■ Extracted records
-------------------------

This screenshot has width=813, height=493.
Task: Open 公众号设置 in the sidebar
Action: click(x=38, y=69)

-------------------------

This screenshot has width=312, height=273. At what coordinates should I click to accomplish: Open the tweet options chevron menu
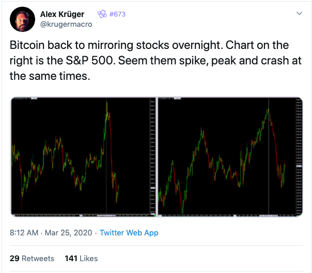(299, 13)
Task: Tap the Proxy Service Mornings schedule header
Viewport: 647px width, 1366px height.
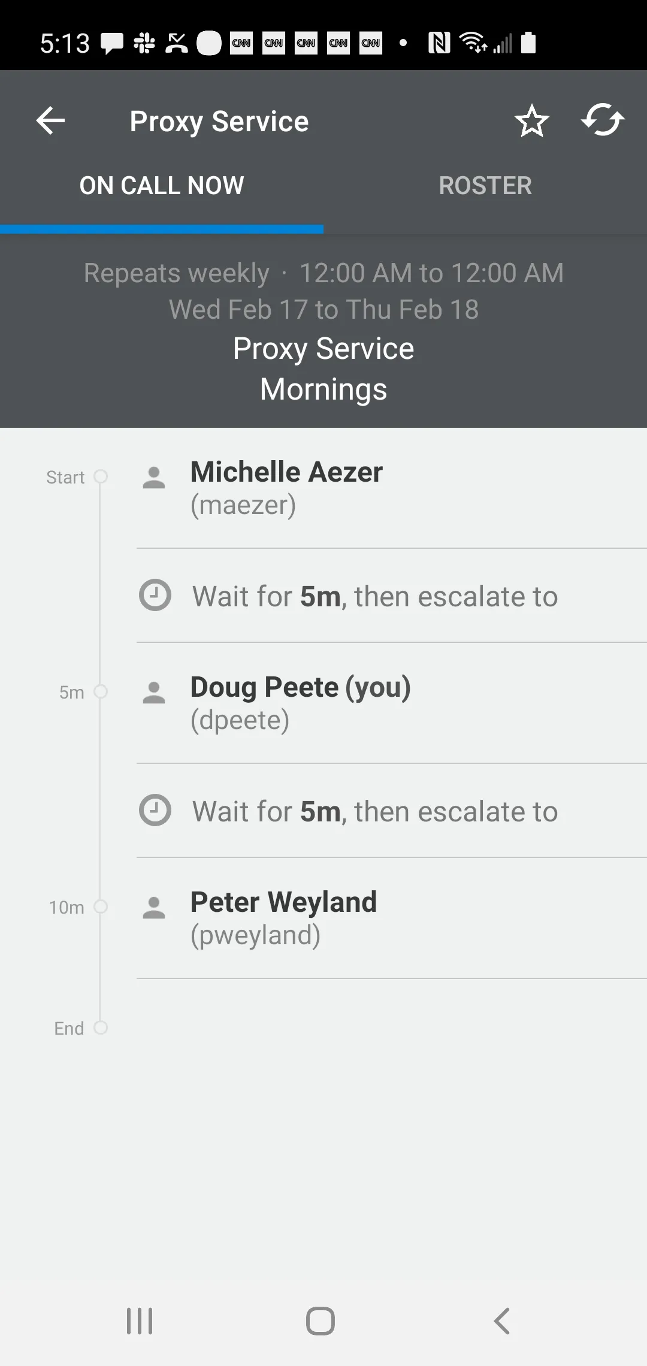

-------------------------

■ Problem description
Go down the entries above from the line containing "This screenshot has width=312, height=273." to the line containing "Viewport: 647px width, 1366px height." and write out each line exactly, leaving pictures out.

■ Response area
This screenshot has width=312, height=273. At what coordinates should I click to accomplish: Open the tweet options chevron menu
(299, 13)
Task: Tap the Proxy Service Mornings schedule header
Viewport: 647px width, 1366px height.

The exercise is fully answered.